# Franse wijntermen



## Bull's Eye

Beste forumleden,

Ik ben een wijnkaart aan het vertalen en worstel met enkele typische wijntermen waarvan ik nergens een officiële vertaling vind.

Het gaat om:


vinosité
foudre (een groot wijnvat)
un vin racé
une bouche (waarna een beschrijving komt: complexe, acidulée ...)
gras (sommigen vertalen dit als vet, anderen als stroperig of boterig)
gourmand
Alvast bedankt voor jullie hulp!


----------



## Bull's Eye

Ik heb er intussen zelf al enkele gevonden:

vinosité: vineus
foudre: onbestaand in het Nederlands
gras: vet

bron: Superwijn


----------



## Hans Molenslag

Lambiekbrouwers in het Pajottenland en brouwers van Vlaams oud bruin bier gebruiken dezelfde reusachtige houten vaten om hun bier te laten rijpen. Ze noemen die – hoe kan het ook anders – _foeders_.

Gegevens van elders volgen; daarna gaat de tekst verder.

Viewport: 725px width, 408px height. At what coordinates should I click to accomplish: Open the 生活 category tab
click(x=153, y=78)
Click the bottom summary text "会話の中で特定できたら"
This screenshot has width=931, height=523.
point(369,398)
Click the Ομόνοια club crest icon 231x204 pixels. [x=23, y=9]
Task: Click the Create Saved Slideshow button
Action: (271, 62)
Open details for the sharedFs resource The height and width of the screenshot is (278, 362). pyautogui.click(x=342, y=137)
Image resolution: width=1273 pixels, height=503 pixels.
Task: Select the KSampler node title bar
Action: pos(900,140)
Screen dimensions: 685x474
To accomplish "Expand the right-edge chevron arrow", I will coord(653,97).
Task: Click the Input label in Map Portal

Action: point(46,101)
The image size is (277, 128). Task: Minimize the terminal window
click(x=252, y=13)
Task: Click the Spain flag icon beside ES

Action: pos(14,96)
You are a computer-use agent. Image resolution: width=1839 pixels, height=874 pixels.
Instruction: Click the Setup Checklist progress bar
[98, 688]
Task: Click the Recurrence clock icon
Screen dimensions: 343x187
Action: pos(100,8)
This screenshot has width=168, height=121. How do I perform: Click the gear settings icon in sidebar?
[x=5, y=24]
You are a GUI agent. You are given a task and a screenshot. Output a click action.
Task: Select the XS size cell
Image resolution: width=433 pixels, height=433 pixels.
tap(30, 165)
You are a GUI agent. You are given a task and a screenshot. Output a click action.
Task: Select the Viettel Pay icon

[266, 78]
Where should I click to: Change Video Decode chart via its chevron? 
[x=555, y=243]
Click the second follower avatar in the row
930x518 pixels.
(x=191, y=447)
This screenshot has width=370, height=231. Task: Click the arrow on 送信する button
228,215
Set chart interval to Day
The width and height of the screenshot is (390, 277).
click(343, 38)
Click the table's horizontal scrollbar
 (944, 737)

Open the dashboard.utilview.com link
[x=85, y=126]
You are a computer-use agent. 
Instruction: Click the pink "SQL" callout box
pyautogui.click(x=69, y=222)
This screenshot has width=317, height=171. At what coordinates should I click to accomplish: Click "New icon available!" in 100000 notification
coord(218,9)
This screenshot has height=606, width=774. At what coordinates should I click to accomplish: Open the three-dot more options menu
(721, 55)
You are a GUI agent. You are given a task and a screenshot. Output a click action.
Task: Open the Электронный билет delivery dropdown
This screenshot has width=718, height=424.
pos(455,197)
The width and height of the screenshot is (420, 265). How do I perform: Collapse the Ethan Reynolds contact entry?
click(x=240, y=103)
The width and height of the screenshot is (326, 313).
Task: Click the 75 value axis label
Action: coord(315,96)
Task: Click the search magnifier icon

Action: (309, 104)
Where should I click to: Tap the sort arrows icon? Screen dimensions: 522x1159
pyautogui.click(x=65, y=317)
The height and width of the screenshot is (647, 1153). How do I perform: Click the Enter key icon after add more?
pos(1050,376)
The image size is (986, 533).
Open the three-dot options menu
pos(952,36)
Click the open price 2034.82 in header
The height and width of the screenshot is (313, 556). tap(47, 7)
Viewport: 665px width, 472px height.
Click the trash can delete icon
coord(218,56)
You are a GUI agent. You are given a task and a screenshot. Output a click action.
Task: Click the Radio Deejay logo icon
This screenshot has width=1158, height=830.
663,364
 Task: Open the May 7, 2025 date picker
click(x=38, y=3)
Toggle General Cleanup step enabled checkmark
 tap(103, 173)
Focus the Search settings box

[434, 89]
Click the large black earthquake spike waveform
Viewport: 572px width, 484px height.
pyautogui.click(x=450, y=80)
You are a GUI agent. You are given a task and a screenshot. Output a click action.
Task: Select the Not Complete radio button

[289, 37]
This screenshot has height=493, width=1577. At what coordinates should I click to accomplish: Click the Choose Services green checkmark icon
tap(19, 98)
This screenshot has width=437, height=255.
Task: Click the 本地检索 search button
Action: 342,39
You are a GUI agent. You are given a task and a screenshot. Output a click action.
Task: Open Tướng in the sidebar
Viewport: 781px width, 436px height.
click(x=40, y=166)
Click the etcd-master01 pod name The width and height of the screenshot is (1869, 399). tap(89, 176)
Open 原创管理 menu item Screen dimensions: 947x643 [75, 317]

bierwoordenboek.com/foeder


----------



## eno2

De wijn verteert de eerste maanden op _*fust*_ (Van Dale online)


----------



## Brownpaperbag

_bouche _wordt met _mond _vertaald zie ik op google (fruitige mond).


----------



## Hans Molenslag

eno2 said:


> De wijn verteert de eerste maanden op _*fust*_ (Van Dale online)


Een _fût_ is niet hetzelfde als een _foudre_. Een _foudre_ is een uitzonderlijk groot houten wijn- of biervat, zeg maar gerust groter dan een gemiddeld studentenkamertje.


----------



## Bull's Eye

Bedankt voor de hulp!


----------



## eno2

Ik heb niet gezocht naar vertalingen voor foudre, de geijkte Nederlandse term voor een wijnvat  is FUST, dat wist ik zo.
Bij het zoeken naar de andere opgevraagde termen, die evenwel niet verschenen,  kwam ik als enige foudre tegen in het wijnwoordenboek:


> Wijnstudio wijnwoordenboek - Wijnstudio
> *Foudre *
> 
> Franse term voor een zeer groot houten wijnvat.



Dat zou dus betekenen dat er geen algemeen Nederlands woord voor bestaat.

Franse definitie: 



> *Foudre* (récipient) Le *foudre* est un tonneau de très grande capacité, équivalent à plusieurs barriques. Il sert au stockage des alcools : *vin*, cognac, bière rouge. Par exemple, le « Grand tonneau » d'une capacité de 221 726 litres fut installé en 1751 dans la cave du Château d'Heidelberg en Allemagne.
> *Foudre (récipient) — Wikipédia*
> https://fr.*wiki*pedia.org/*wiki*/*Foudre*_(récipient)


----------



## Hans Molenslag

O jee, daar gaan we weer...


eno2 said:


> Ik heb niet gezocht naar vertalingen voor foudre


Maar dat was nu juist de vraag! Wat is de Nederlandse term voor _foudre_?



eno2 said:


> Bij het zoeken naar de andere opgevraagde termen, die evenwel niet verschenen,  kwam ik als enige foudre tegen in het wijnwoordenboek:
> Dat zou dus betekenen dat er geen algemeen Nederlands woord voor bestaat.


Mogelijk, maar daarvoor was er allang antwoord #3 gekomen, hetgeen die hypothese tegensprak!


----------



## eno2

O jee daar gaan we weer met de denigrerende tussenwerpsels.

Jij sprak van  lokaal (Vlaams) gebruik als foeder. Het is niet lokaal meer,

het is nu officieel Nederlands.
Van Dale heeft in 2011 foeder toegevoegd.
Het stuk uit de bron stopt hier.